TASK DETAILS:
What must be written out is each line from the one holding "Click the title bar app icon" through the end of the records, word for word, minus any pictures.

(Stored records)
◆ ◆ ◆ ◆ ◆

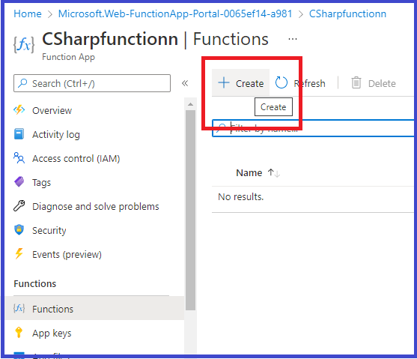The width and height of the screenshot is (417, 359).
Task: Collapse the sidebar with double chevron
Action: [185, 83]
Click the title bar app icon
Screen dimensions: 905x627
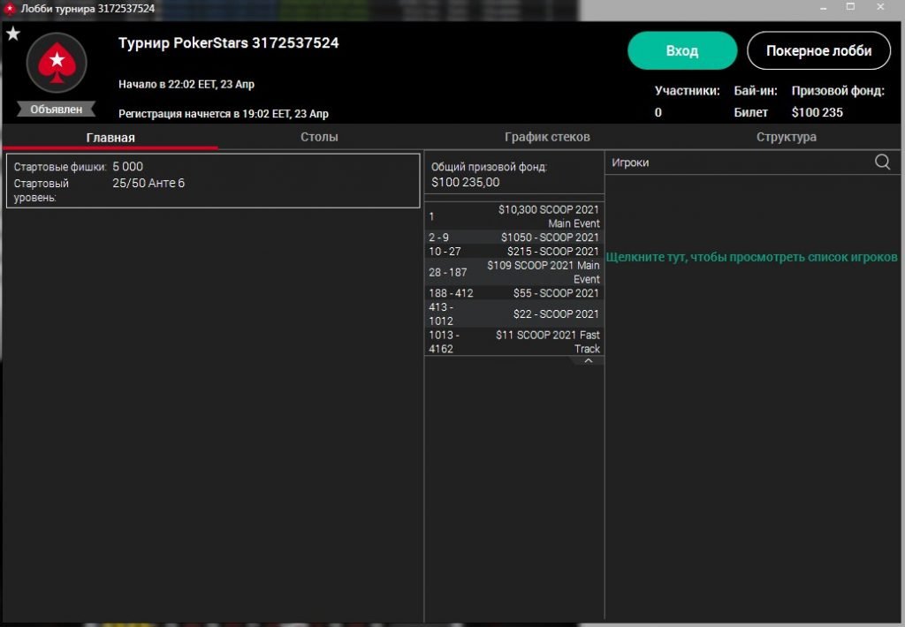[x=11, y=8]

◆ ◆ ◆ ◆ ◆

SOLVED EXERCISE:
Click the title bar app icon
Screen dimensions: 905x627
[x=11, y=8]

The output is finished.